More specifically, the scientists used wage distribution data across all five income brackets in the United States — the top 20 percent, next 20 percent, and so on — to assess the need for robot and trade taxes. Where empirical data indicate that technology and trade have altered the wage distribution, the magnitude of this change has been aided by the robot production and trade tax estimates proposed by Costinot and Werning. This has the benefit of simplicity. Aggregate wage figures help economists avoid making a model with too many assumptions about, for example, the exact role that automation might play in the workplace.

“I think that where we start methodologically, we’re able to make this link between wages and taxes without making super-private assumptions about technology and the way production works,” Werning says. “It’s all encoded in this distributional effect. We’re asking a lot of this empirical work. But we’re not making assumptions that we can’t test about the rest of the economy.”

Costenot adds, “If you’re at peace with some high-level assumptions about the way markets work, we can tell you that the only things of interest driving optimal policy on robots or Chinese goods should be wage responses across measures of the income distribution, which fortunately Lucky for us, people tried to appreciate it.”

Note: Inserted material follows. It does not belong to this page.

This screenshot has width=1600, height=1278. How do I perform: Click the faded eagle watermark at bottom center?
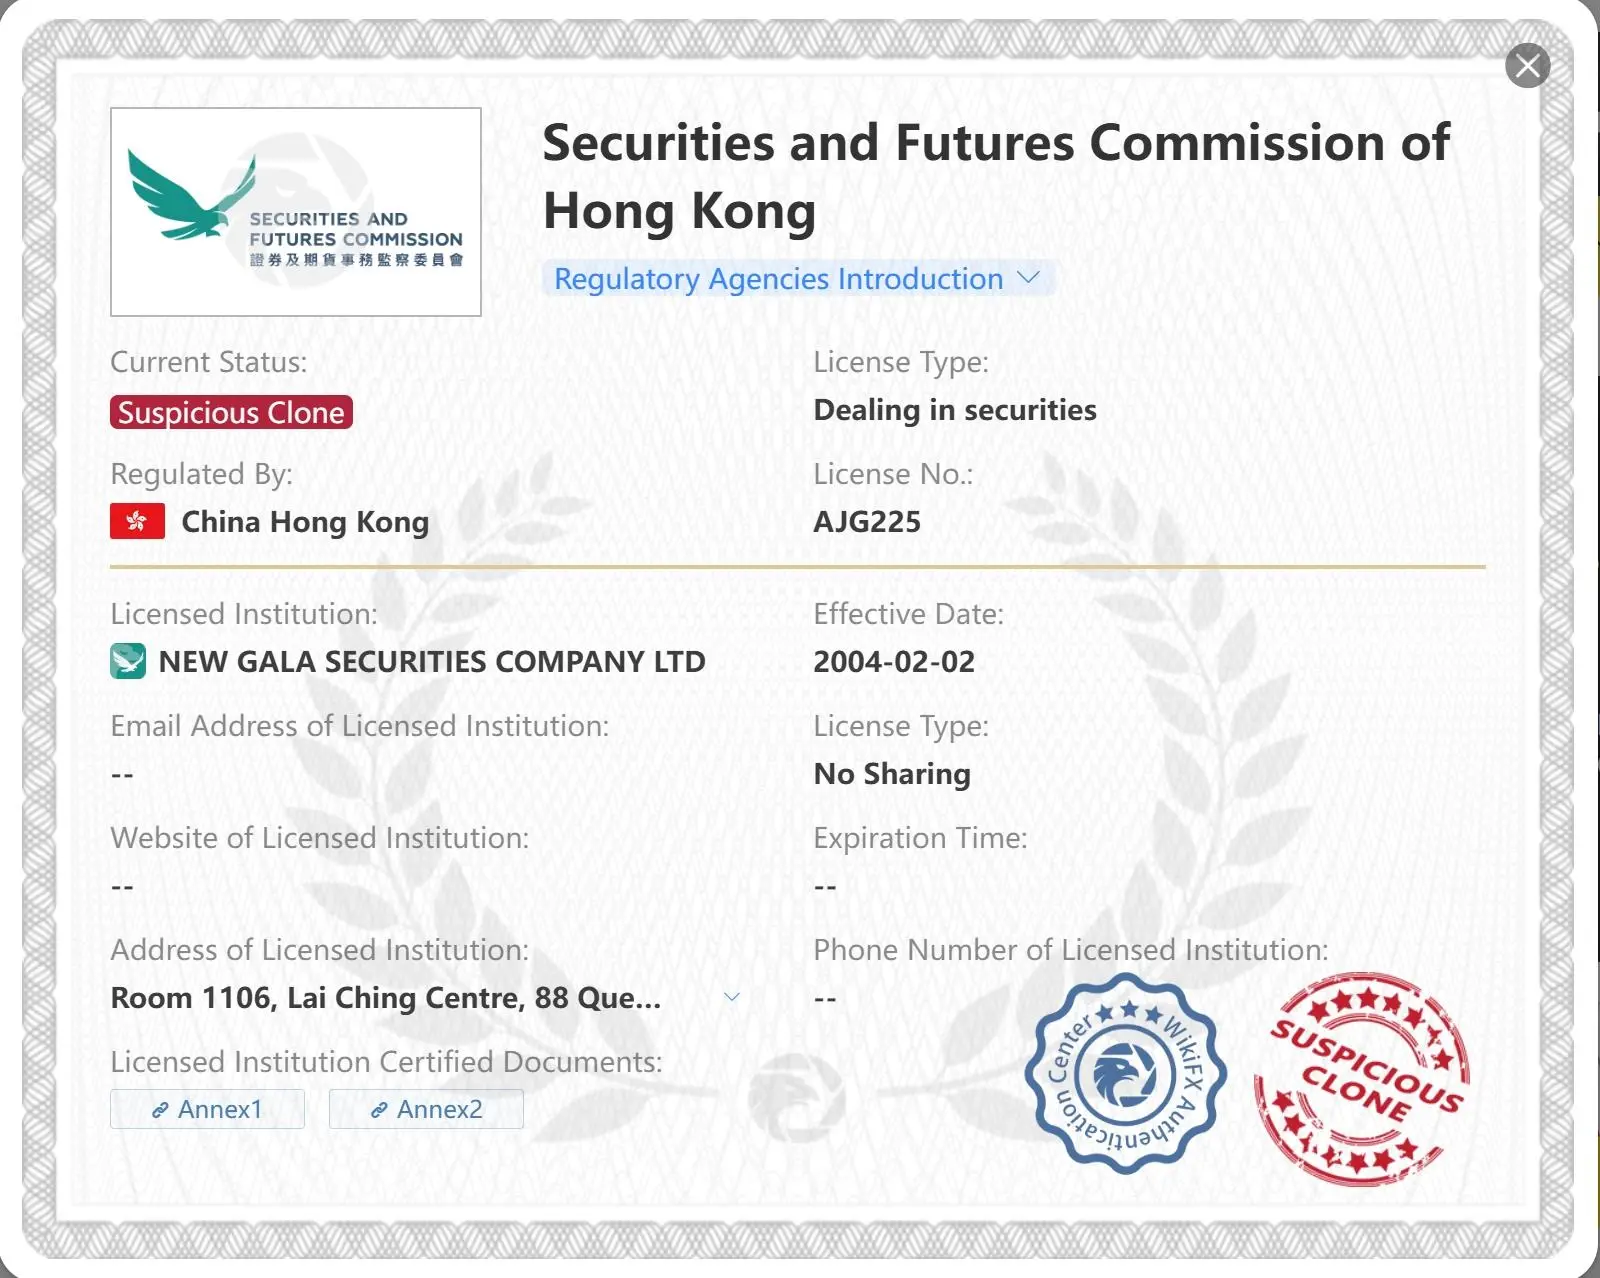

Beyond robotics, a climate-specific approach and more

Aside from the bottom line tax numbers, the study has some additional conclusions about technology and income trends. Perhaps counterintuitively, the research concludes that after many more robots are added to the economy, the impact of each additional robot on wages may actually decrease. At a later stage, botnet taxes could then be reduced further.

“You can have a situation where we care a lot about redistribution, we have more bots, we have more commerce, but taxes are actually going down,” Costenot says. If the economy is relatively saturated with robots, he adds, “that marginal robot that you get in the economy has less inequality significance.”

The study approach can also be applied to topics besides automation and commerce. There is growing empirical work on, for example, the impact of climate change on income inequality, as well as similar studies on how immigration, education and other things affect wages. Given the increasing empirical data in these areas, the type of modeling that Costinot and Werning perform in this paper can be applied to determine, for example, the appropriate level of carbon taxes, if the goal is to maintain a reasonable income distribution.

“There are so many other applications,” Werning says. “There is a similar logic to those issues, where this methodology can continue.” This points to several other future avenues of research relevant to the current paper.

Meanwhile, for the people who envisioned a heavy tax on bots, they’re “quantitatively right, but quantitatively right,” Werning concludes.